The MBDyn input files are included directly in the repository and no preprocessor input files is included. This case was created manually so that the position could be prescribed to MBDyn. To modify this case, start with KiteMain.mbd. The position as a function of time is described in position.csv.

6.1.4. m600_prescribed_circle_STIFF¶

This test case is the same as m600_prescribed_circle with the addition of joints from the end of each component that rigidly connect it to the closest wing root node.

6.1.5. m600_salf¶

This test case contains the geometry of a simplified m600 kite. By default, KiteAeroDyn, InflowWind, and the controller are enabled, but MoorDyn is disabled (meaning there is no tether). The initial conditions are such that the kite begins its flight in a straight and level orientation (SALF = straight and level flight).

The preprocessor input file is included and should be used to generate the mbdyn case files.

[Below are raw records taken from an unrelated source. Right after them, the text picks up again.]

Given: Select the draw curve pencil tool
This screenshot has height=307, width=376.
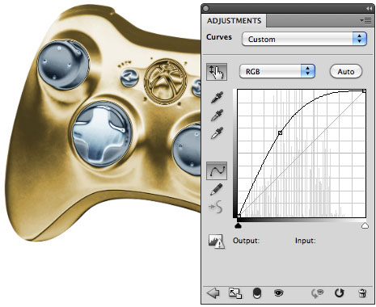Looking at the screenshot, I should [217, 189].
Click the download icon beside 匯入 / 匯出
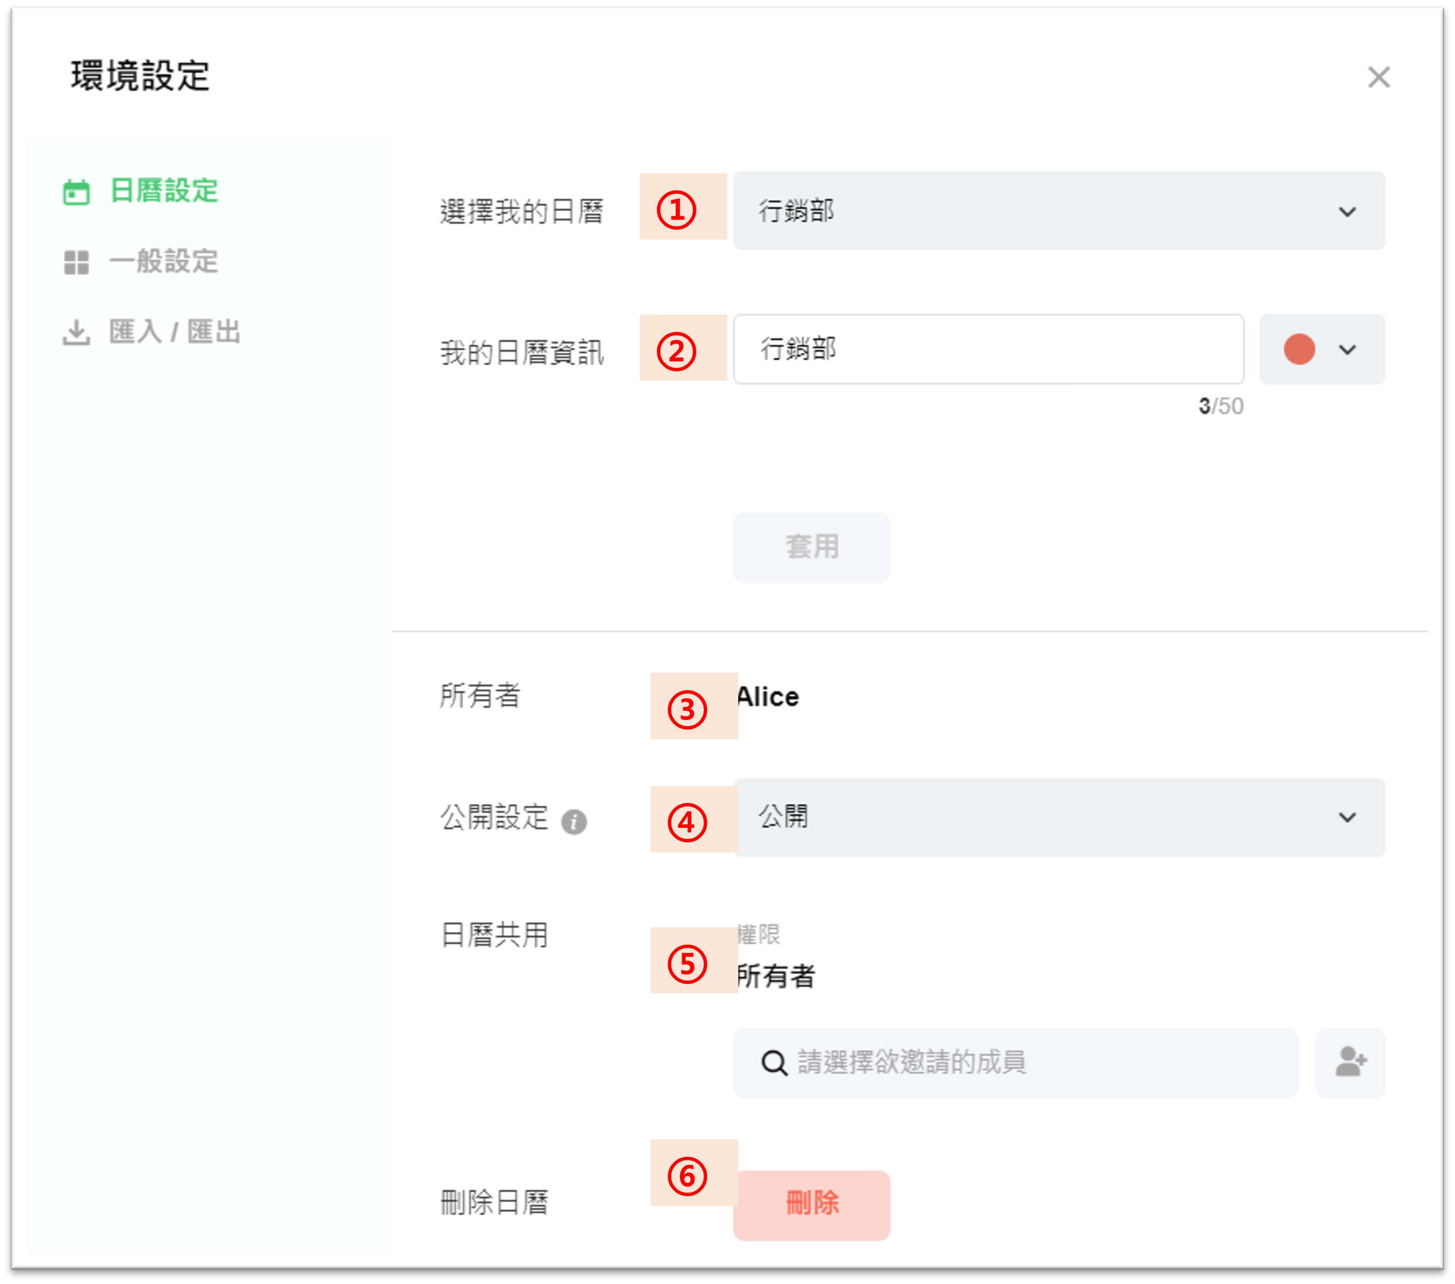Viewport: 1455px width, 1284px height. click(x=76, y=332)
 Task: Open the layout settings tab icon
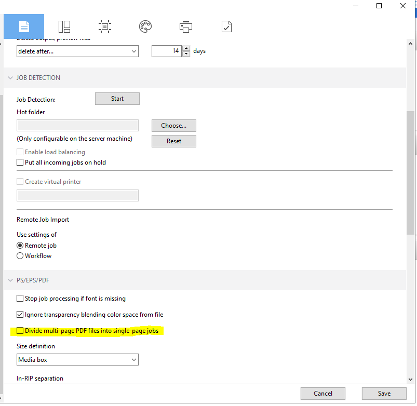pyautogui.click(x=64, y=26)
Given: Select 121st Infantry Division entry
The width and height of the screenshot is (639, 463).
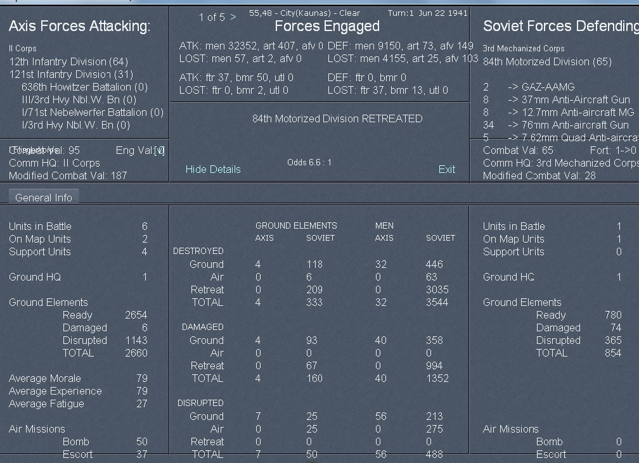Looking at the screenshot, I should point(71,75).
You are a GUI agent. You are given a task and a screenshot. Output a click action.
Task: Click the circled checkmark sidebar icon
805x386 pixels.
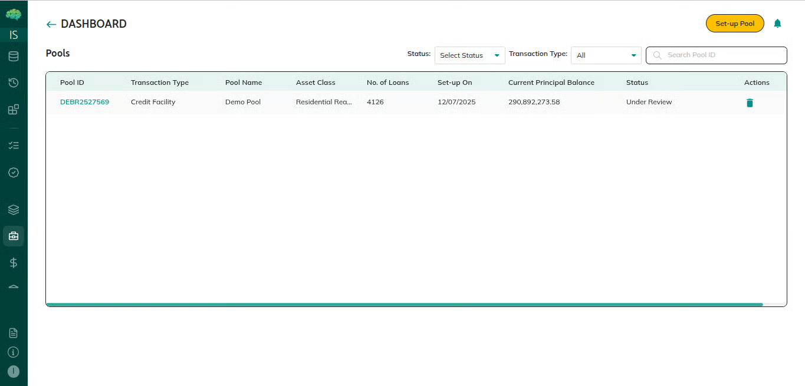[13, 173]
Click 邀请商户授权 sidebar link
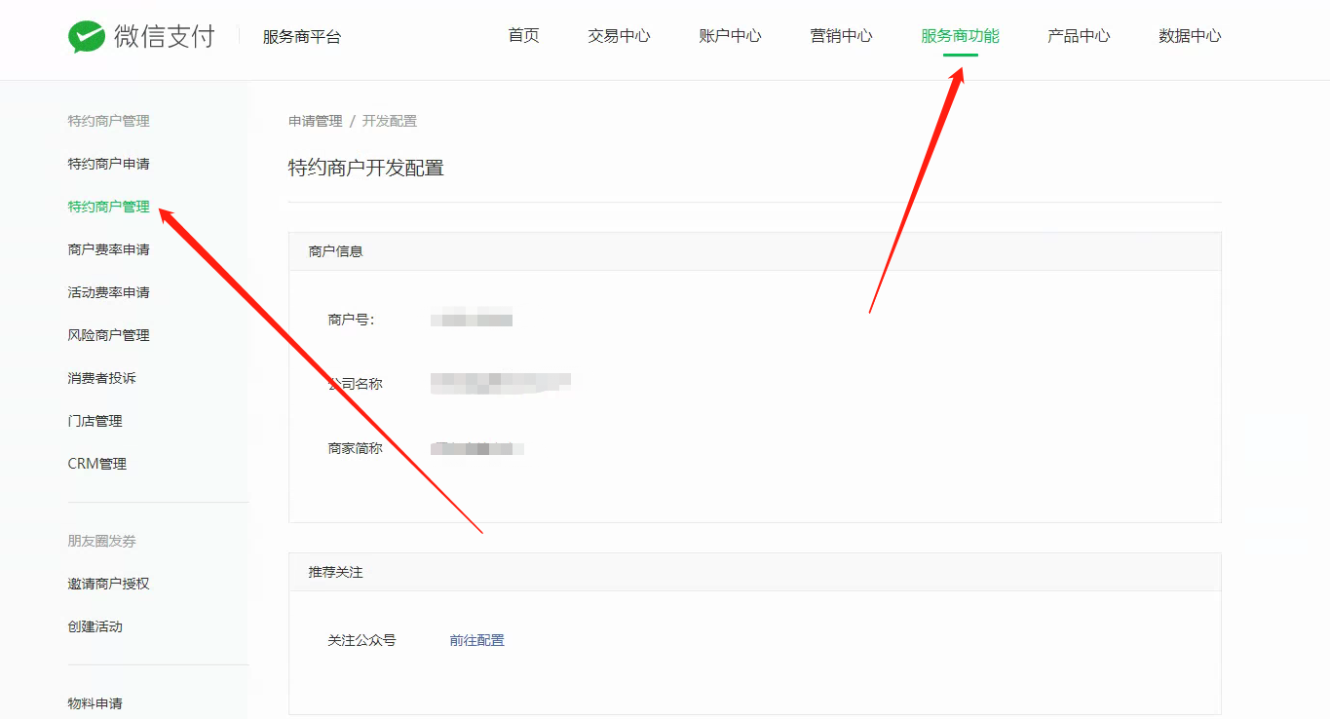This screenshot has height=719, width=1330. 108,584
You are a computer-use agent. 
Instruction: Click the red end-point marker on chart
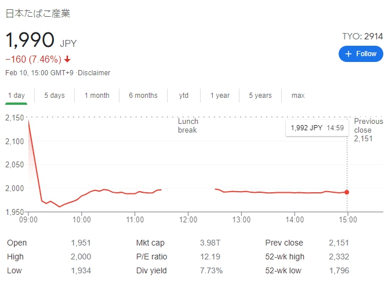(x=347, y=192)
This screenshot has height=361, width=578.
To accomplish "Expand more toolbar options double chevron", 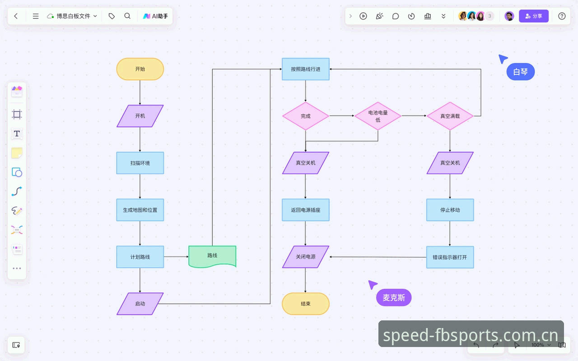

6.1.6. m600_eigenanalysis¶

This test case contains the geometry of a simplified m600 kite. Rather than simulating a time marching flight, this case performs an Eigenanalysis of the structure in the absence of aerodynamics, the tether, and control actions (all modules are disabled).

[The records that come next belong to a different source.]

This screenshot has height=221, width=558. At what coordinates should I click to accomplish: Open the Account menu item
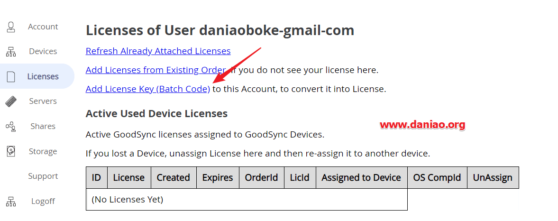[x=43, y=27]
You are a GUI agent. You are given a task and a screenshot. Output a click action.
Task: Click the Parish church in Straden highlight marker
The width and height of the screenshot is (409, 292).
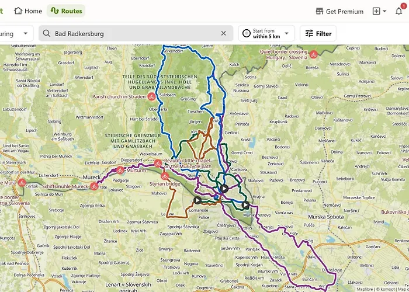[151, 97]
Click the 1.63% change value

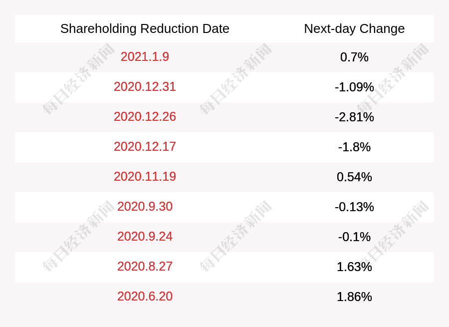(354, 267)
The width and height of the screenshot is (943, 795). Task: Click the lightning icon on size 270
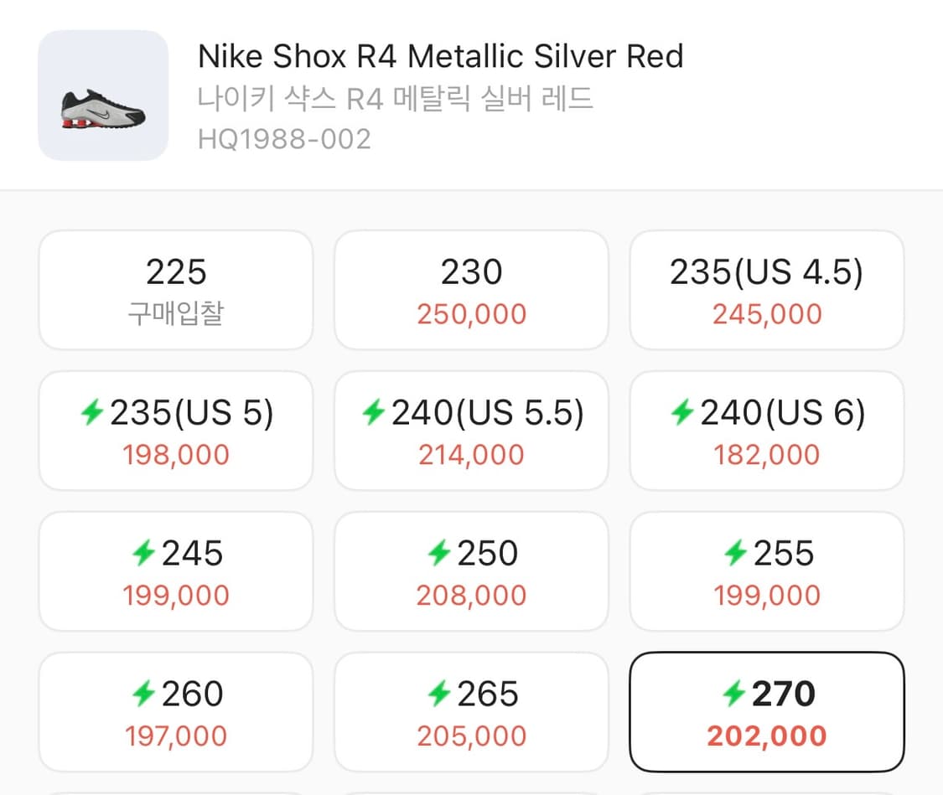click(734, 694)
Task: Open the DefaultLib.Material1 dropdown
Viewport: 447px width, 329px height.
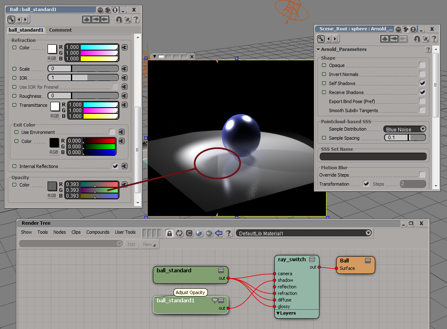Action: point(304,233)
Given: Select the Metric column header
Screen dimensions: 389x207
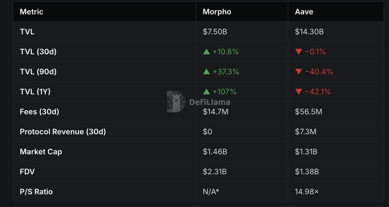Looking at the screenshot, I should coord(31,12).
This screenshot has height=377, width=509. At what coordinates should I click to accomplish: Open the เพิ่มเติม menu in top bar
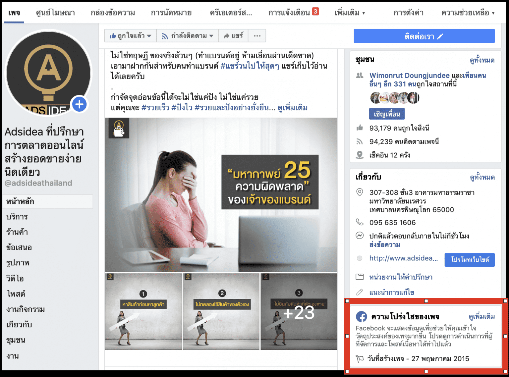tap(349, 13)
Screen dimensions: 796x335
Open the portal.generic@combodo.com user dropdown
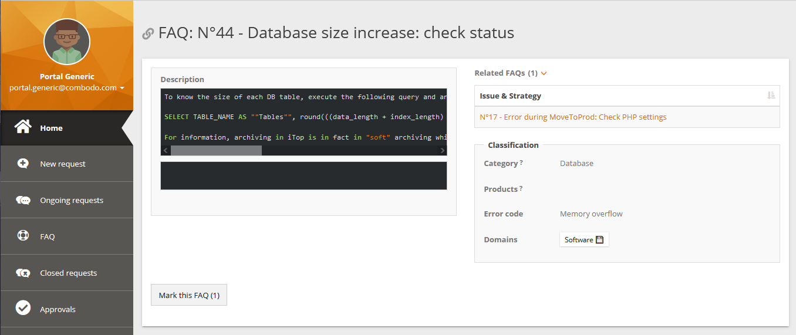pos(67,87)
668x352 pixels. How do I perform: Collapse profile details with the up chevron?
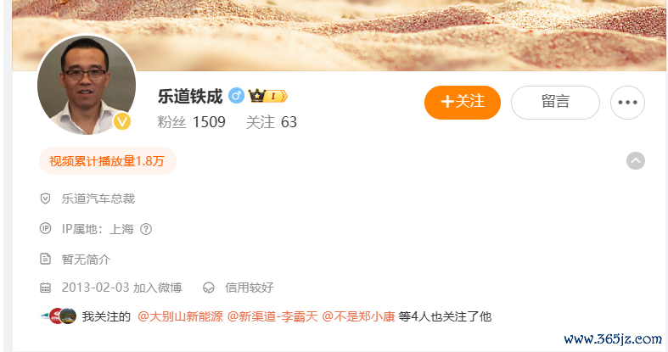pos(635,161)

NOTE: Configuring MBDyn with –enable-netcdf –with-lapack –enable-eig is required to use the eigen analysis features of this case.

The preprocessor input file is included with this case. This includes the directive to setup the eigen analysis. To create the case, run the preprocessor as per usual to create the MBDyn input file set. When the eigen analysis is performed, the begining of the KiteMain.out file will contain the results of the eigen analysis with the real, imaginary, damping, and frequency results for each of the modes. This may include several hundred modes. Visualization of the modes can be done with BlenDyn in Blender.

NOTE: dummy nodes cannot be included in the KiteMain.mbd. These will cause parsing issues when BlenDyn is used to visualize modes with Blender.

6.1.7. m600¶

This is the main demonstrator for the onshore simulation.

This test case contains the geometry of a simplified m600 kite. By default, all physics modules are enabled. The initial conditions are such that simulation begins with the kite already in its crosswind loop.

The KiteMBDyn Preprocessor input file is included and should be used to generate the MBDyn case files.

6.1.8. m600_platform¶

This is the main demonstrator for the offshore simulation.

This test case contains the geometry of a simplified m600 kite tethered to a buoy which is moored to the ocean floor. By default, all physics modules are enabled. The initial conditions are such that simulation begins with the kite already in its crosswind loop.

The KiteMBDyn Preprocessor input file is included and should be used to generate the MBDyn case files.